Saved entries:
____________
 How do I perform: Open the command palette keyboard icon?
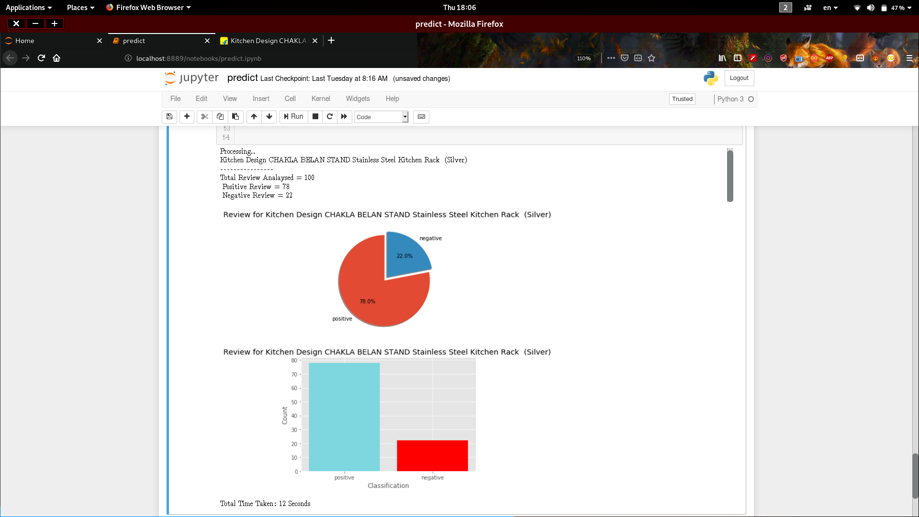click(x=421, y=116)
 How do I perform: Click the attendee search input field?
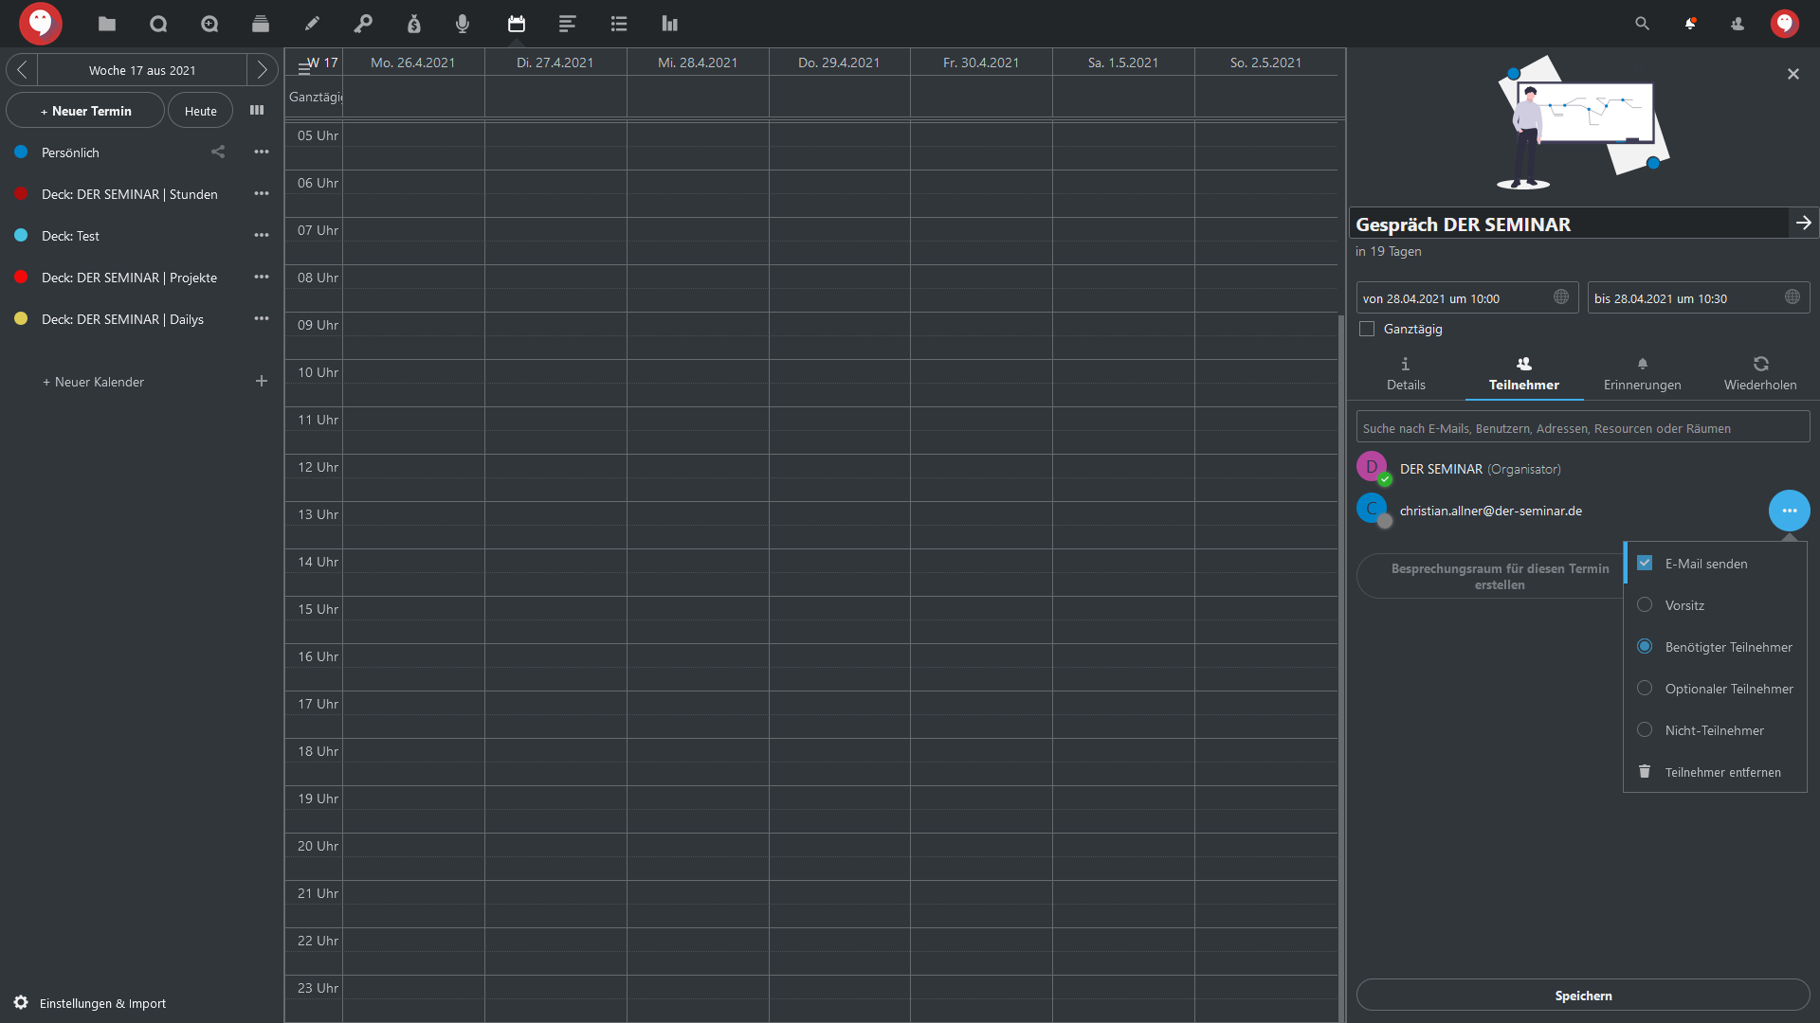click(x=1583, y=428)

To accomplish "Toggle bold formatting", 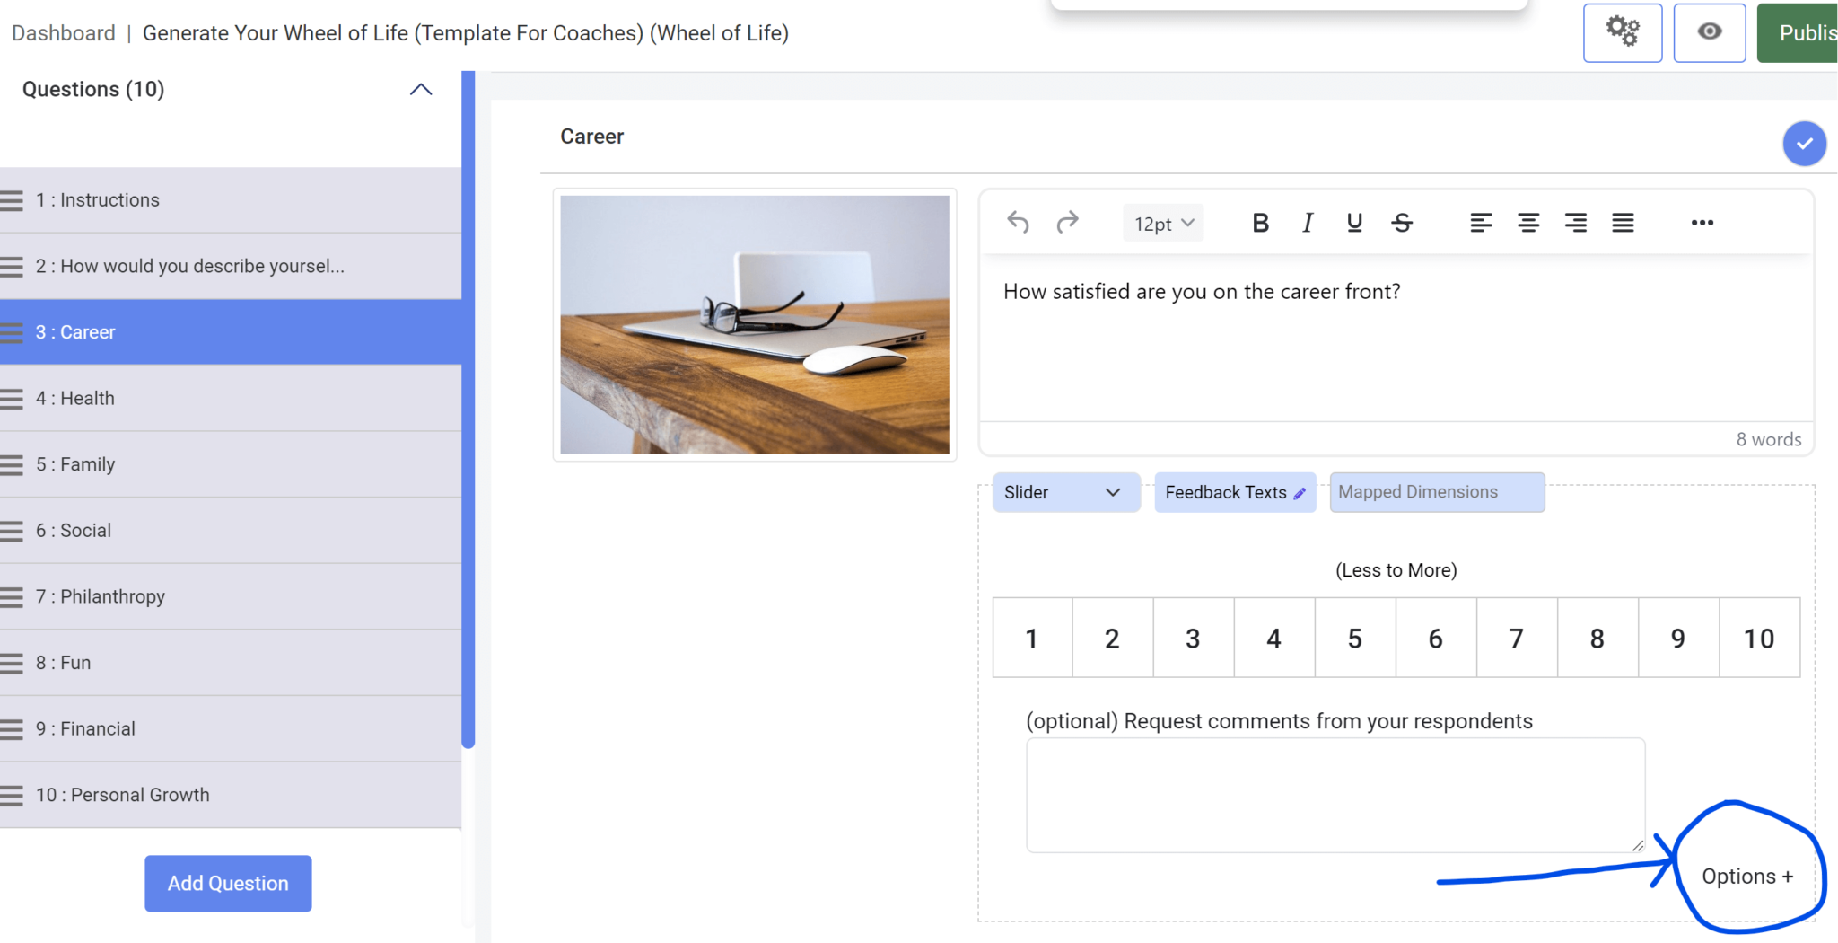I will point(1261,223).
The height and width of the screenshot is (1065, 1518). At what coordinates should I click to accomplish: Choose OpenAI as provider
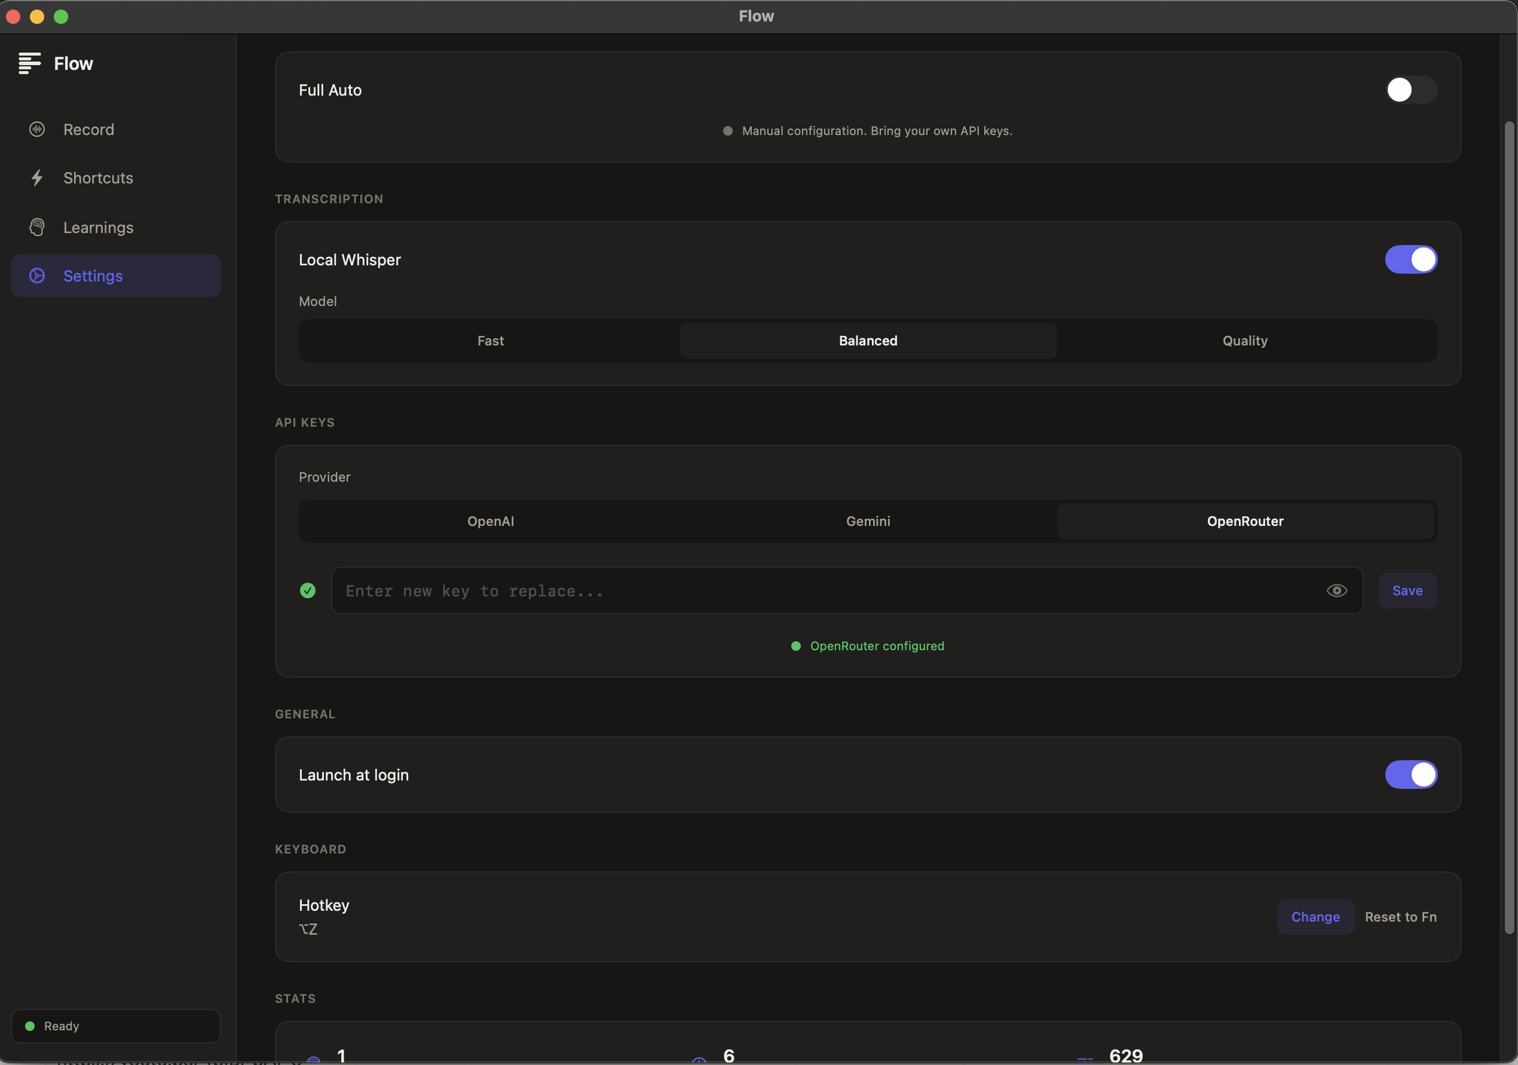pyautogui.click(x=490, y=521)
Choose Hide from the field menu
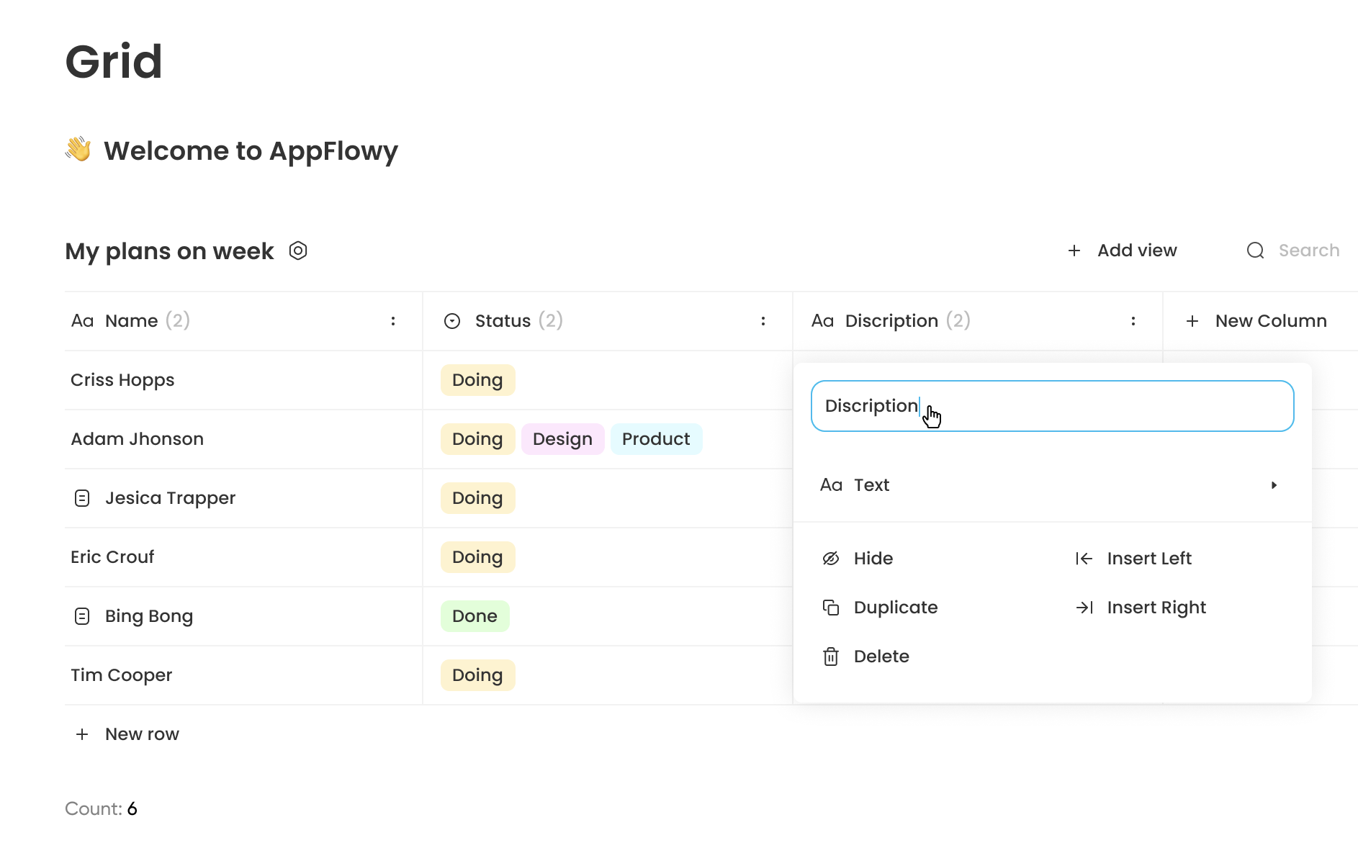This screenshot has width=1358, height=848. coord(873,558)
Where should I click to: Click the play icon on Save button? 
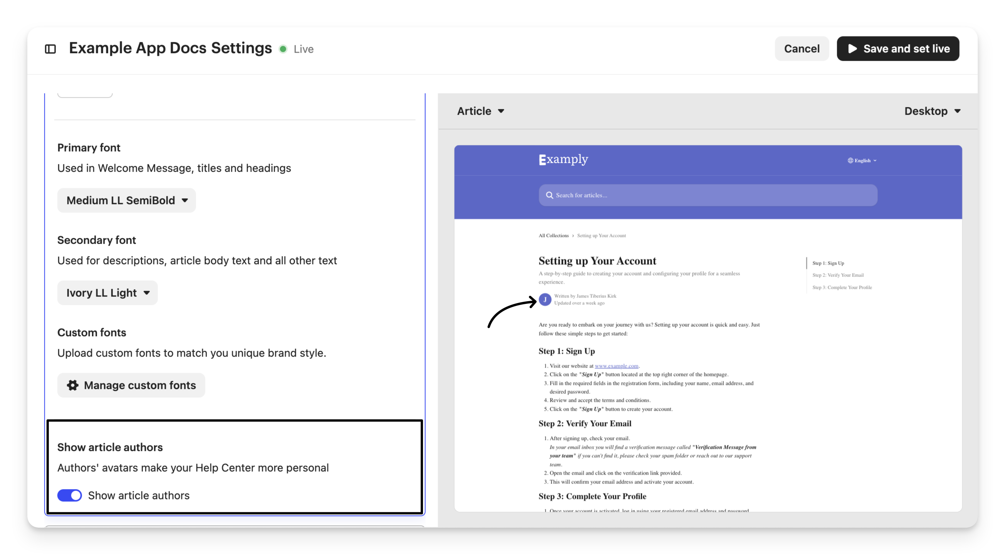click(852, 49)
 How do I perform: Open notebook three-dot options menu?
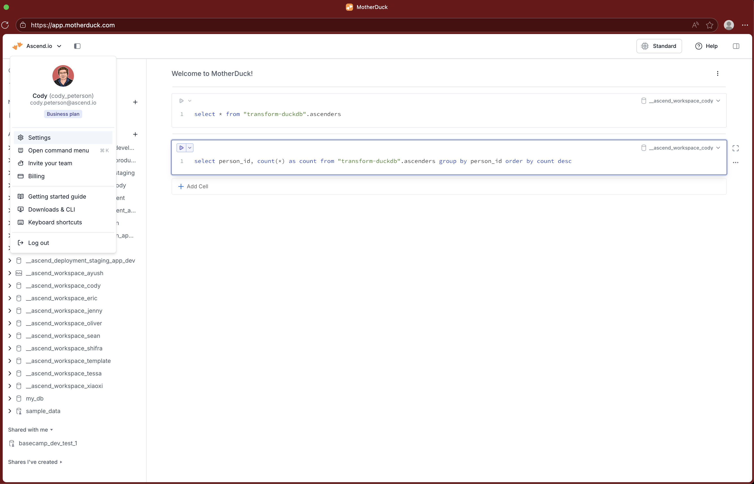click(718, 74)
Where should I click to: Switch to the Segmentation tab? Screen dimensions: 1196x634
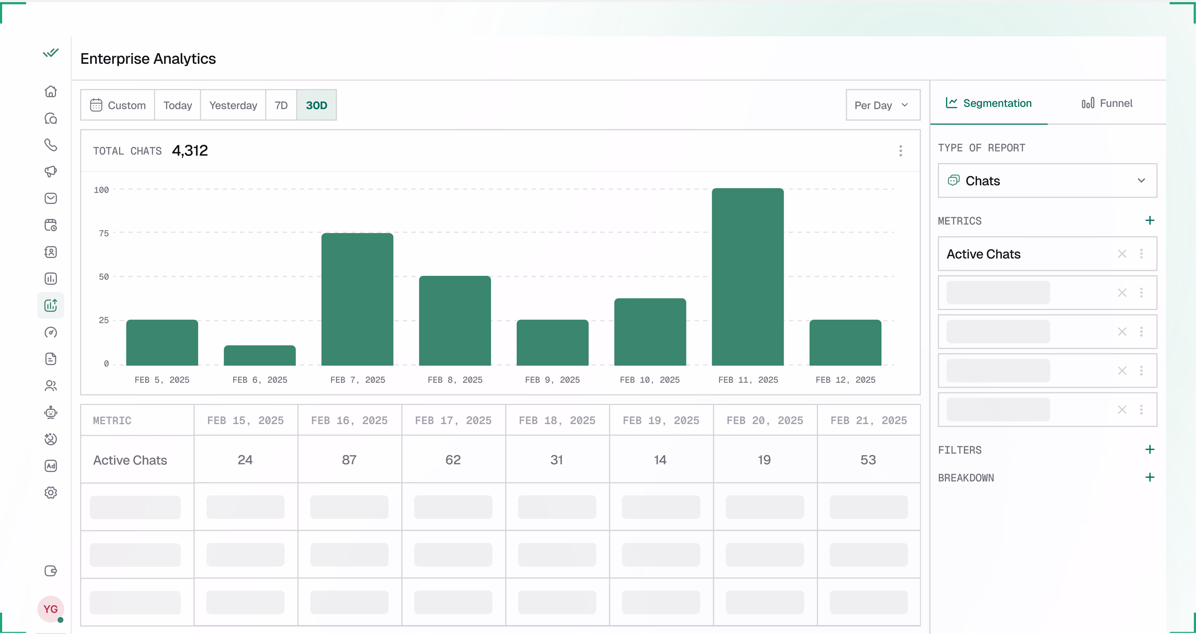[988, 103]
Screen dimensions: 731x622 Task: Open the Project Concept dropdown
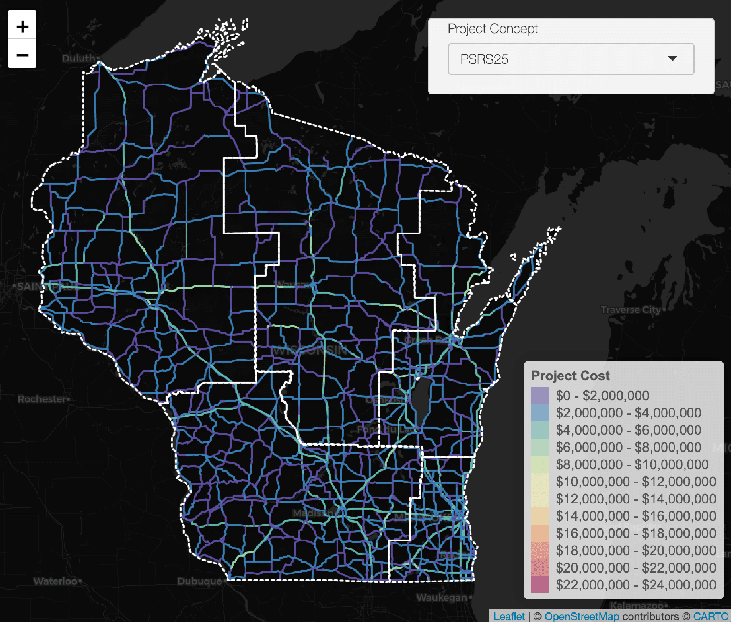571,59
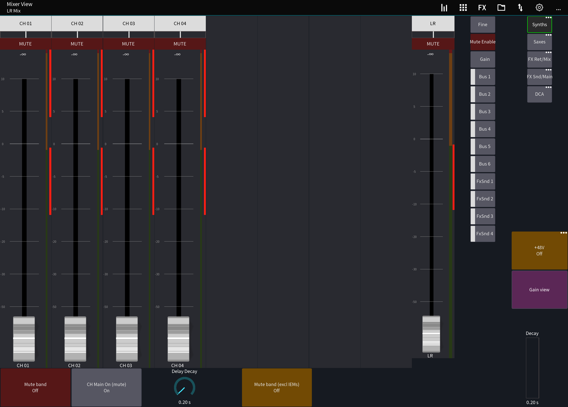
____________
§ WORK REQUEST
Give again exactly the lines from the one holding "How do I perform: Open notebook" to the final line of the records, both ends included; any pictures stay out.

§ REPLY
 How do I perform: Open notebook three-dot options menu?
click(718, 74)
Where should I click to: Switch to the Segmentation tab? Screen dimensions: 1196x634
[988, 103]
Screen dimensions: 731x622 Task: Open the Project Concept dropdown
571,59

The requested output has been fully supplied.